The problem is when you get people who don't understand the issue, hiring people who do. And setting the price.
Also, the problem with these jobs boards is that you are competing with people in poorer countries, where wages are not as high in developing countries. There is no way you can do the same work at their price.
On top of all this, the hirer might be starting out at an incredibly low price, since it is not a huge priority, then increasing the price, although even for a low price this seems very low.
The job post referred to x.264, an open source video encoding/decoding library, while the commentary was directed at H.264, a proprietary video codec.
Yes, they are obviously related, but if you already know x.264, as the post asks, then it shouldn't be amazingly difficult to do. As in, the offer should have two more zeros on it, instead of four.
As someone who's on the business and technical side, I'm not sure this post shows much about the gap, except that some people are either cheapskates or ignorant. You can find folks who fit that description in just about any sufficiently large population.
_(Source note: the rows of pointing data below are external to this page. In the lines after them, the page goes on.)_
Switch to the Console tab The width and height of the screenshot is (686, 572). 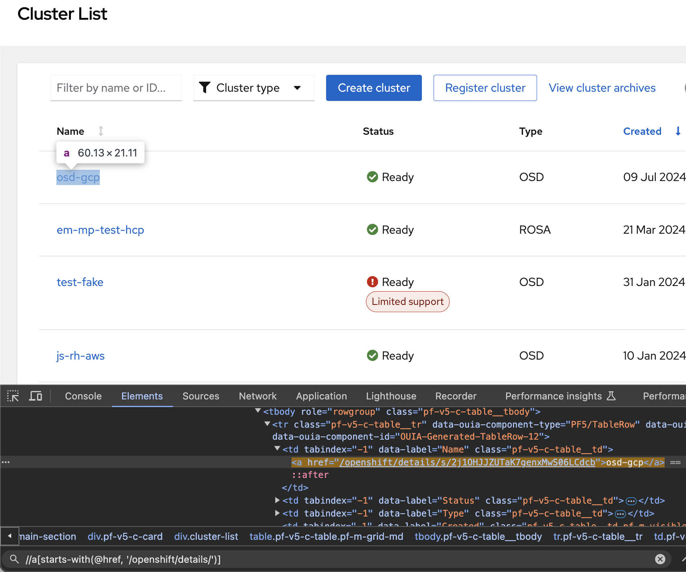[83, 396]
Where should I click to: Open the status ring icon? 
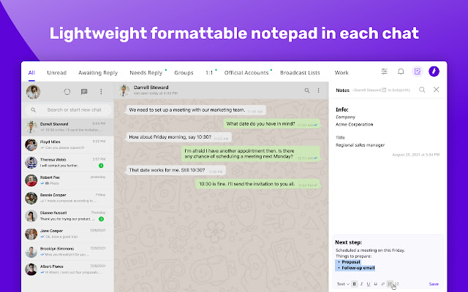[67, 92]
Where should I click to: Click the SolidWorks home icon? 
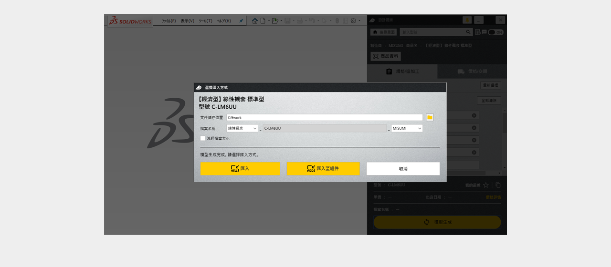pos(255,21)
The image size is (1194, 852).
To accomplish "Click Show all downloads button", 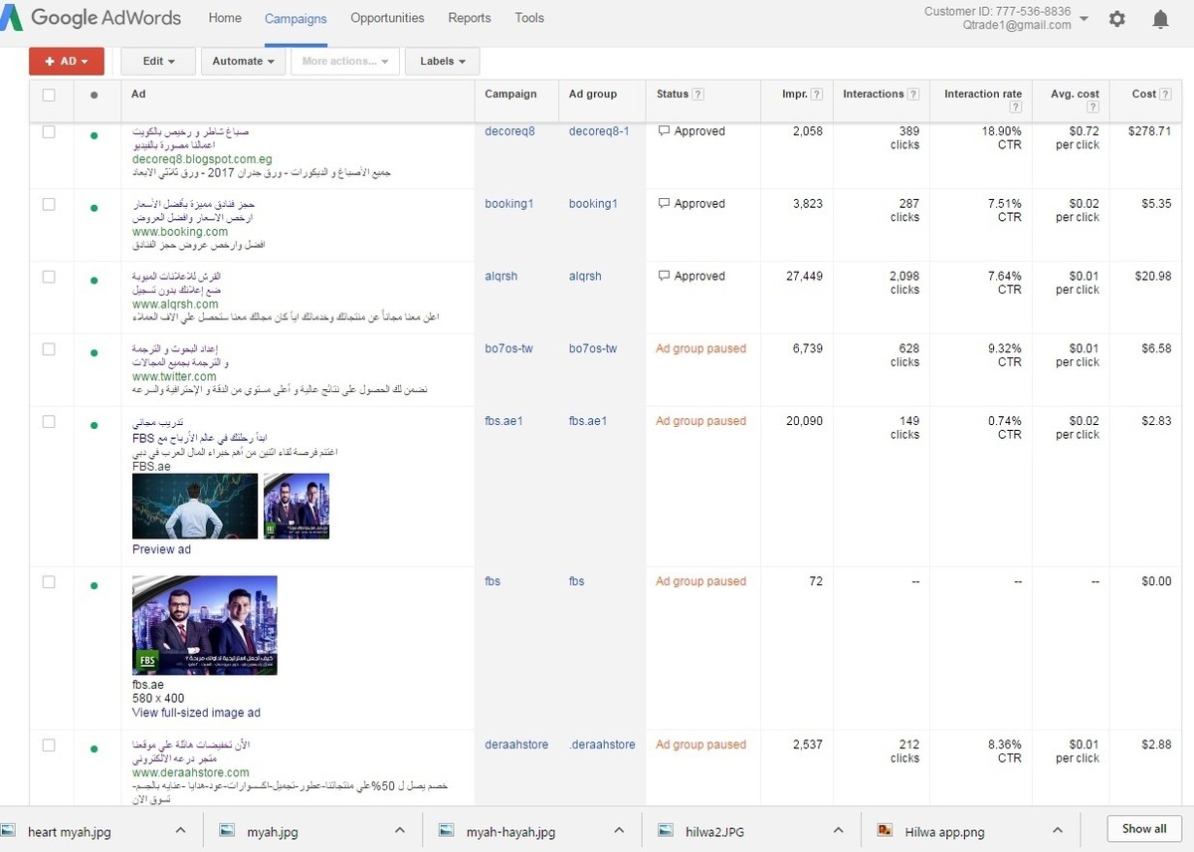I will [1143, 829].
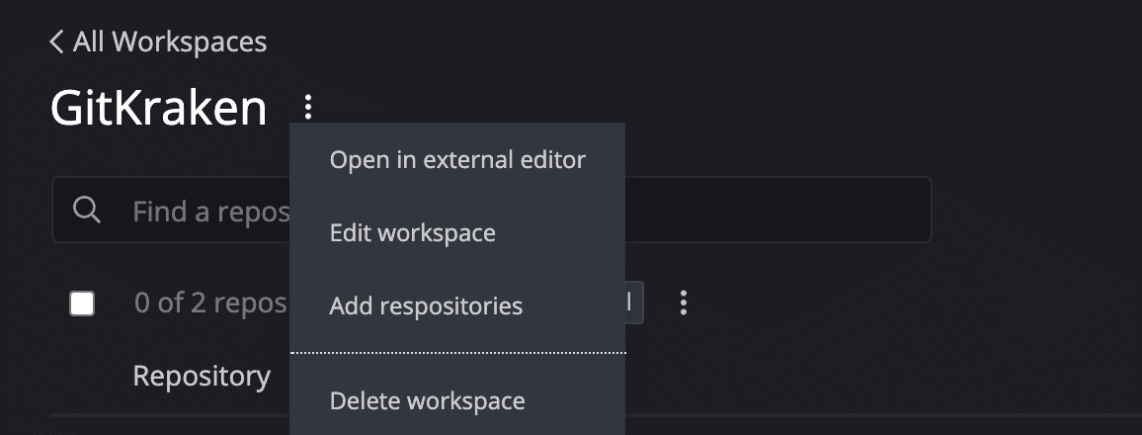Click the Repository column header
Viewport: 1142px width, 435px height.
point(202,376)
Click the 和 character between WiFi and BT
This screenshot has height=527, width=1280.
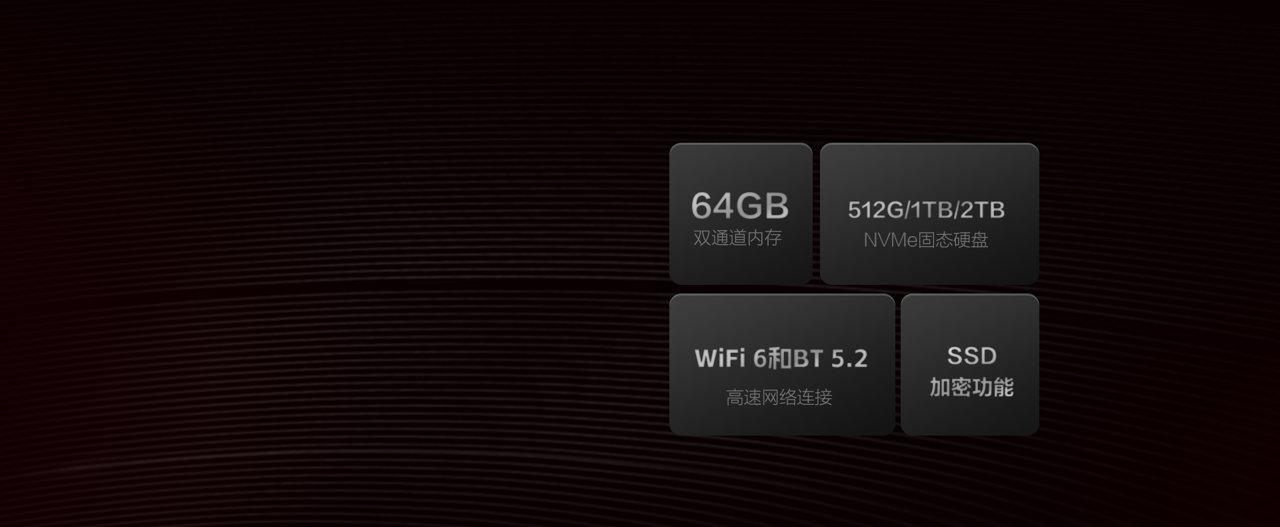780,359
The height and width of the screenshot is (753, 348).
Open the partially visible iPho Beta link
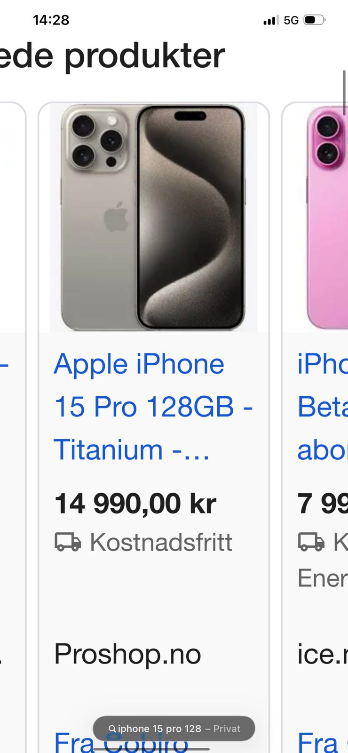323,407
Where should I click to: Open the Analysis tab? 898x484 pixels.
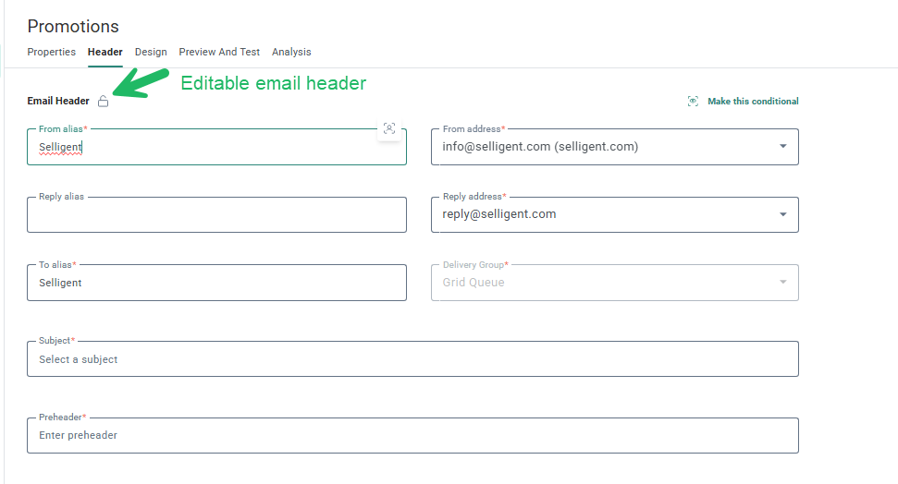point(291,52)
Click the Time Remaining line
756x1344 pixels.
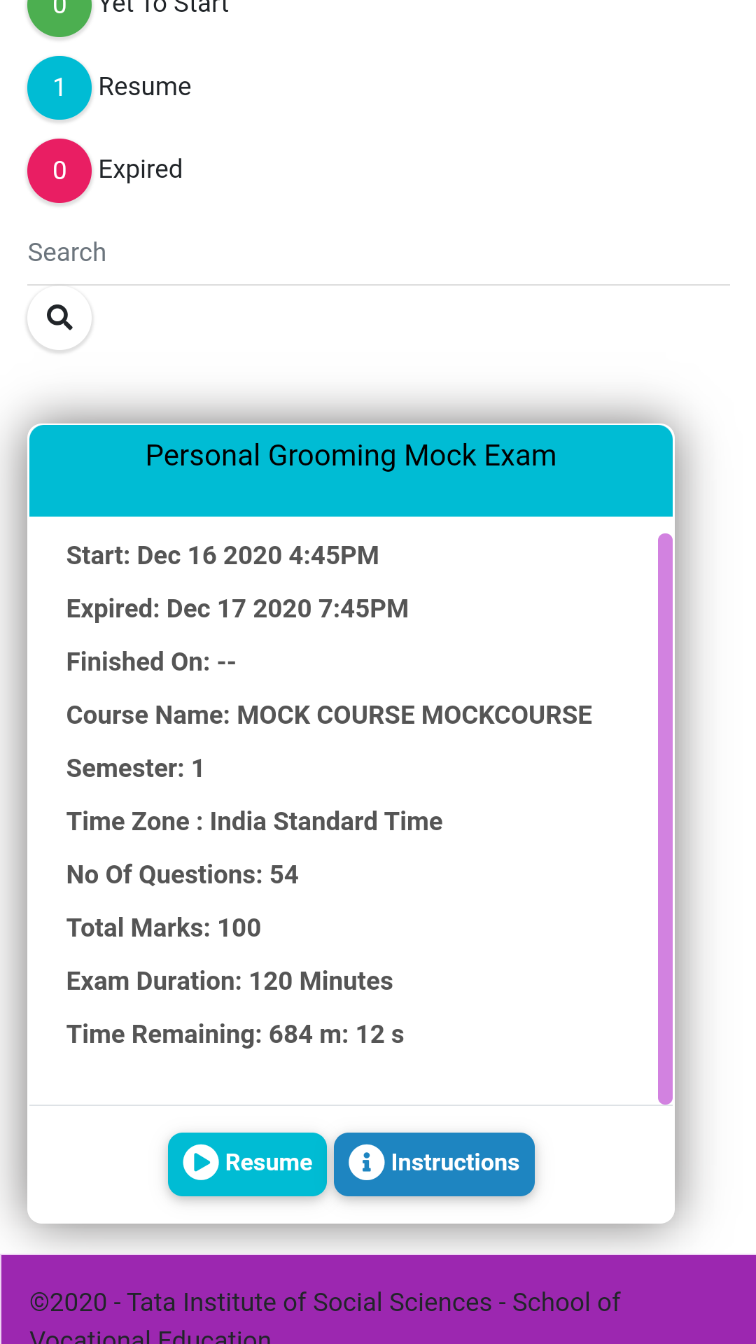pos(235,1035)
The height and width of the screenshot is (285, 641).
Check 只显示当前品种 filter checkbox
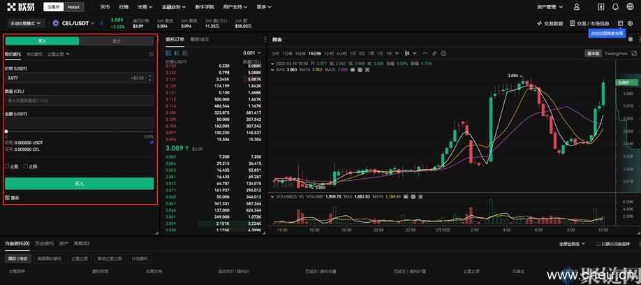(x=597, y=244)
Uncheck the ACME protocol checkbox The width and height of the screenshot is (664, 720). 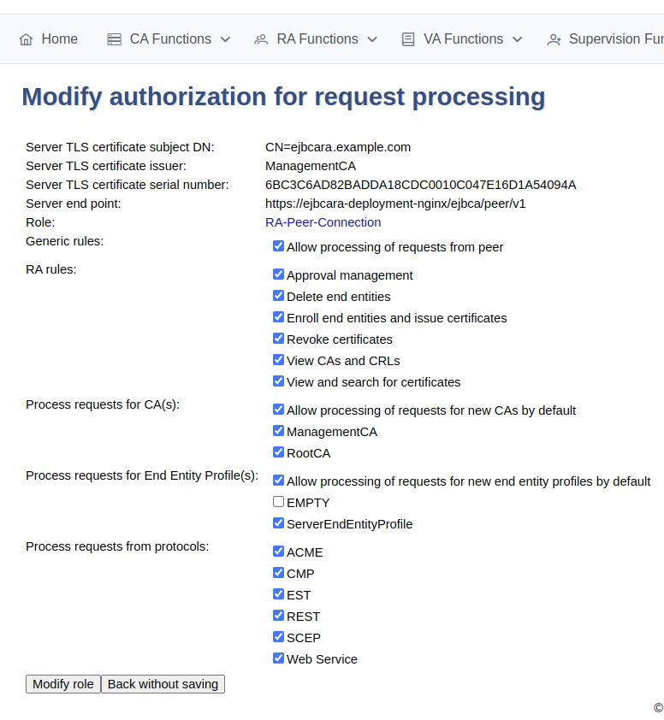(x=278, y=552)
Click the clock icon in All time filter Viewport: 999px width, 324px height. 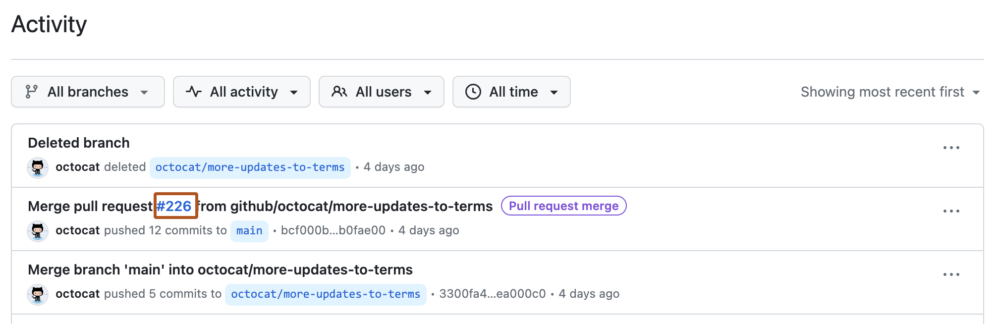pos(474,92)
The plural of anecdote is NOT statistic. One example of someone using a job bidding site to show their ignorance isn't indicative of anything. On the other hand, many non-programmers writing specs make the mistake of not asking/checking their assumptions. That mistake is not limited to any subset of humans, in my experience.
There are multiple gulfs of ignorance between geeks and business types, and they don't all go one way. Some of my coworkers and I spent ten minutes trying to decide how to answer a question in an RFI before it dawned on me (thanks to reading an article on HN) that the question was asking whether we would be willing to put source code in escrow. Until that realization, we thought they were asking how geographically distributed the backups of our CVS server were.
I think they're counting on someone looking in the code and the spec to satisfy their curiosity about what the job posting is about and then realizing that, 1) now that they've seen the bug they want to fix it, and 2) they've just spent all day working for free, so they might as well fix the bug and pick up $120.
I think he is pointing to an interesting phenomemon, which is the over-specialization of what we do:
Example:
CS degree --> compression/codec -> video or picture or sound (to me they are different worlds) -> H.264 -> specific standards of H.264 (no one knows everything)
The sweet revenge in this all is that the job poster will likely spend $120 ten times over churning through under-qualified programmers who think they can get the job done based on his description :)
It should not be horribly difficult to build minimally conversational AI's, arm them with names and e-mail addresses and let them address the problem by themselves.
It will be educational for the guy who wanted to pay $120 ;-)
But it can take anywhere from 5 hours to 5 weeks or even 5+ years (depending on the thing in question) to reach the point where you would know which solution to recommend and with confidence.
That differential is what should, in part, drive higher pay rates. In addition to the impact of the scarcity of raw talent, independent of education and experience levels.